PASSAGE TO READ →
** start **

Friday, April 5, 2013

What is Self-Talk and Negative Self-Talk


Sorry I’ve been a little absent this week. So much going on to tell you about! Excellent things!

I’m going to post quite a lot of excellent resources to help us Challenge our negative self-talk; recognize common errors in our negative thinking patterns; understanding the link between thinking and feeling. All courtesy of REACHOUT.COM (Get Through Tough Times). I’ll do this in 3 different posts but I’ll post them all today and link them all together so they’re easy to read through. 






The link between thinking and feeling

Have you ever worried about something that upset you for a few days, only to realize that if you change how you think about the problem, you can start to feel better?

Changing the way you think will change the way you feel

Things go wrong at times. People let us down. We make mistakes and can become disappointed. Whether we get upset about it and how upset we become depends largely on the way we think about those situations. Sometimes we can make ourselves feel pretty miserable even when our situation is not that bad, simply by thinking in a negative, self-defeating way.

What is self-talk?

** end **

SUPPLIED DATA →
** start **

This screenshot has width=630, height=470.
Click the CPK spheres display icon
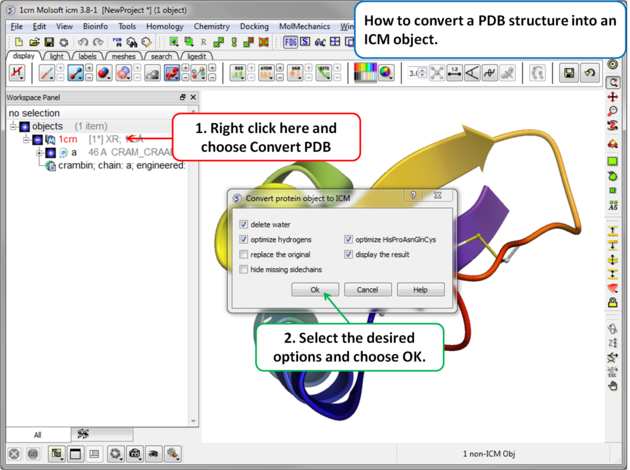point(102,73)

** end **

ACTIONS TO TAKE →
- a) Answer these questions from the post on self-talk:
(i) Which site are the resources credited to?
(ii) Into how many posts does the writer plan to split the resources?
(iii) According to the heading in the post, what will changing the way you think change?
- b) Repeat word for word the part of the post on self-talk starting with "Sorry I’ve been" and going on through "to read through.".

RESPONSES FOR EACH TASK →
- a)
(i) REACHOUT.COM (Get Through Tough Times)
(ii) 3
(iii) The way you feel

- b)
Sorry I’ve been a little absent this week. So much going on to tell you about! Excellent things!

I’m going to post quite a lot of excellent resources to help us Challenge our negative self-talk; recognize common errors in our negative thinking patterns; understanding the link between thinking and feeling. All courtesy of REACHOUT.COM (Get Through Tough Times). I’ll do this in 3 different posts but I’ll post them all today and link them all together so they’re easy to read through.